§ **EXERCISE INSTRUCTIONS**: Rewrite the records from the line with "Switch to the 1M time range tab" up to and including the line with "Action: [38, 26]", requests included. In each answer, scale every click coordinate by 0.45 and round it to a whole number, with halves rounding up.

§ **GIVEN DATA**:
[start]

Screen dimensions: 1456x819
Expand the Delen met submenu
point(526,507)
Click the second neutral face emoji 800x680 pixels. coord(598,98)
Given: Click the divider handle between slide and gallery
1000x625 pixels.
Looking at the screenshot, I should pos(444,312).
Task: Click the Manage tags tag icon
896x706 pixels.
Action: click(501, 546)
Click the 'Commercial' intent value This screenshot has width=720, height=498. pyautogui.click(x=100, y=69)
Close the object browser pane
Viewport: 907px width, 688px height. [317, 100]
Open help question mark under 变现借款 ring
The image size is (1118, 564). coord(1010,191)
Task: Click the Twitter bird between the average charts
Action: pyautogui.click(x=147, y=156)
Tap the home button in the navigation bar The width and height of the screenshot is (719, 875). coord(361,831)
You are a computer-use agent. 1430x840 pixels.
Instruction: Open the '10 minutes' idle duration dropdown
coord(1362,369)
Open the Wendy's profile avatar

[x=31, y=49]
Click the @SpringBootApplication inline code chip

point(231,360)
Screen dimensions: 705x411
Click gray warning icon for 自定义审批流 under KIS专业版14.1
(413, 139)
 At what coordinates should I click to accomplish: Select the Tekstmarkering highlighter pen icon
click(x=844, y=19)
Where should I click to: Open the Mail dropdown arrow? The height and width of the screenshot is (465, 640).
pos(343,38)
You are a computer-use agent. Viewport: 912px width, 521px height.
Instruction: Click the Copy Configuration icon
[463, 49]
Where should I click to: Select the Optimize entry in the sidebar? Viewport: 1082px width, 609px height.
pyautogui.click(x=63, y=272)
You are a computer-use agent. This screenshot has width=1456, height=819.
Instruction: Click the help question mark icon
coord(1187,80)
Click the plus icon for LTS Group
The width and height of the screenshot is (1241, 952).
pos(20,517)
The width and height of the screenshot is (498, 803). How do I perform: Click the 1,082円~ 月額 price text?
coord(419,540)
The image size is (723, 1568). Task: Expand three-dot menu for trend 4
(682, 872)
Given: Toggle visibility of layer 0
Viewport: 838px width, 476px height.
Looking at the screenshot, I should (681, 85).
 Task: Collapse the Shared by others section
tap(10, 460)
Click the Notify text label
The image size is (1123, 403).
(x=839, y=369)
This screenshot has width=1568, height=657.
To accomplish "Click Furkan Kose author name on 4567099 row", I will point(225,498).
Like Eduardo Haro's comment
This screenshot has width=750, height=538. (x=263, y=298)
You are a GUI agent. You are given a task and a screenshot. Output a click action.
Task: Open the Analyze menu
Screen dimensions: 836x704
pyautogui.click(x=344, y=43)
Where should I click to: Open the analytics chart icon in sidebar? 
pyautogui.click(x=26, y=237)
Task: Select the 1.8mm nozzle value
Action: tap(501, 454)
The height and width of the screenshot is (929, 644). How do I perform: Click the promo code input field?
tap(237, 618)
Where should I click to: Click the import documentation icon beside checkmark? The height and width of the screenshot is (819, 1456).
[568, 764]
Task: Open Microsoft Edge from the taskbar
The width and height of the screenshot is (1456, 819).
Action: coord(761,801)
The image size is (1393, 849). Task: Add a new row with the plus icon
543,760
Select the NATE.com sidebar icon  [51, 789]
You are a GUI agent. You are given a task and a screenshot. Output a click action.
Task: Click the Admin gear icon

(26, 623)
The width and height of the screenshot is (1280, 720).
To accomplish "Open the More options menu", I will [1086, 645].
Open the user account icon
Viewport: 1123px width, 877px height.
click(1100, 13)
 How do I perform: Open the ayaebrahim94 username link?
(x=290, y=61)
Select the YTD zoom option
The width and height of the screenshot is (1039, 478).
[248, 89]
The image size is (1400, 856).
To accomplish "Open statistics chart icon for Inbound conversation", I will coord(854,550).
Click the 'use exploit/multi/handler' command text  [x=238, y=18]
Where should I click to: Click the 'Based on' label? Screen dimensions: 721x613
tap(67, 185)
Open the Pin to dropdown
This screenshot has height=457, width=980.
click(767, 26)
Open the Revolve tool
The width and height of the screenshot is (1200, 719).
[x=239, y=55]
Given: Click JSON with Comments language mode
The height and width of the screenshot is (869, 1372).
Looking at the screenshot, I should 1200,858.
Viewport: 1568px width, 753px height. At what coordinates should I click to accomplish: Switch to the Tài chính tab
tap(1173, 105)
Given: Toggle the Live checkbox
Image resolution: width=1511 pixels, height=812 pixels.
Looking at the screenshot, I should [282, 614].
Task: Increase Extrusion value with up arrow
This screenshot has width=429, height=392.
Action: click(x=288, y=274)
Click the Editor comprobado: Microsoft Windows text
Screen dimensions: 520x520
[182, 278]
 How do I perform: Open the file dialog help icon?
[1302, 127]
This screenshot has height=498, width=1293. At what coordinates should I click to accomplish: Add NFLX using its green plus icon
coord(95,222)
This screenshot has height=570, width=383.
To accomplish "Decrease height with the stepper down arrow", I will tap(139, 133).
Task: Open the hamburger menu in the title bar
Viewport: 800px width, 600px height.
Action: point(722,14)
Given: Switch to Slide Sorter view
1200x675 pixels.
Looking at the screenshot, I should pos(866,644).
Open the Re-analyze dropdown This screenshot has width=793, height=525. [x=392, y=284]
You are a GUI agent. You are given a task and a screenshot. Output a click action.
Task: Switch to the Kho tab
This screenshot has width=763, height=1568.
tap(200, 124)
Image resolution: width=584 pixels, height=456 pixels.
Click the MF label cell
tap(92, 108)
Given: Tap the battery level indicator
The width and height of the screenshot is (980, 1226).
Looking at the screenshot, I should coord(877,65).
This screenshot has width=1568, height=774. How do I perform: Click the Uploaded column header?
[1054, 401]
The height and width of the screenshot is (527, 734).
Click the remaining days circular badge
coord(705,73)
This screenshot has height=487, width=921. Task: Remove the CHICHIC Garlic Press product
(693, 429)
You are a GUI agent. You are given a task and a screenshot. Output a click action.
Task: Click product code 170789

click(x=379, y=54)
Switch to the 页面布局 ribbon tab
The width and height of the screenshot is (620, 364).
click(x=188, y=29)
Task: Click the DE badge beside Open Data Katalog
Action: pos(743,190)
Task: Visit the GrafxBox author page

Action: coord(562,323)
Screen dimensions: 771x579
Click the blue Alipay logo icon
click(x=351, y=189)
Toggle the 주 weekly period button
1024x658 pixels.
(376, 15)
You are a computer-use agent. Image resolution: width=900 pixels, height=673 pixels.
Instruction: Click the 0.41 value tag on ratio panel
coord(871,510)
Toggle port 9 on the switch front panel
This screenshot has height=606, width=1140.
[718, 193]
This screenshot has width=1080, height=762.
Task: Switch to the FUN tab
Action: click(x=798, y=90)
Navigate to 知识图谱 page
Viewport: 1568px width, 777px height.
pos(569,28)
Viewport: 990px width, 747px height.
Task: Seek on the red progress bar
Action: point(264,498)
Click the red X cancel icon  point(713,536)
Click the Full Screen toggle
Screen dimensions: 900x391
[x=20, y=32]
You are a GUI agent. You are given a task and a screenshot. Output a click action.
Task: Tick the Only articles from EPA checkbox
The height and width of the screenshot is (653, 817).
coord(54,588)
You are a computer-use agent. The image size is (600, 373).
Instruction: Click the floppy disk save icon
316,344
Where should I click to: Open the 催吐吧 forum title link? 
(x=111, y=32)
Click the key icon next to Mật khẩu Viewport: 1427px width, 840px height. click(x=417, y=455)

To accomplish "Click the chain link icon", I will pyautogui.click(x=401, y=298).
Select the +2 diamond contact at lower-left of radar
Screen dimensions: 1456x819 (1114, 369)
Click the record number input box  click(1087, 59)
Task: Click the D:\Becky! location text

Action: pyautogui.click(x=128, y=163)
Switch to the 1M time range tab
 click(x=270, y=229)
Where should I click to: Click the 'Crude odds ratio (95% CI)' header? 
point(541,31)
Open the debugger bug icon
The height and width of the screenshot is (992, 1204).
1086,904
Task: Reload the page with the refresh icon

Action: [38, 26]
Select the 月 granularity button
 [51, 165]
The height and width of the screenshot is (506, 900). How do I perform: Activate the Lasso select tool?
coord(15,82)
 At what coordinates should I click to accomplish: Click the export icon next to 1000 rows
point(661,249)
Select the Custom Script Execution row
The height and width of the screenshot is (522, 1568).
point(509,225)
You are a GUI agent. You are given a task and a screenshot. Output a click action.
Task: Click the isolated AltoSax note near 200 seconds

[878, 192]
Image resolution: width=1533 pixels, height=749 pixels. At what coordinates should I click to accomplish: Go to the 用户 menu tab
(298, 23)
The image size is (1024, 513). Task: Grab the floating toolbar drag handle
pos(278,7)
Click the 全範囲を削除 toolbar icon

[end]

§ **RESULT OF THIS EXERCISE**:
Switch to the 1M time range tab
 click(x=122, y=103)
Where should I click to: Click the 'Crude odds ratio (95% CI)' header? 
point(243,14)
Open the debugger bug icon
The height and width of the screenshot is (992, 1204).
489,407
Task: Reload the page with the refresh icon

Action: [17, 12]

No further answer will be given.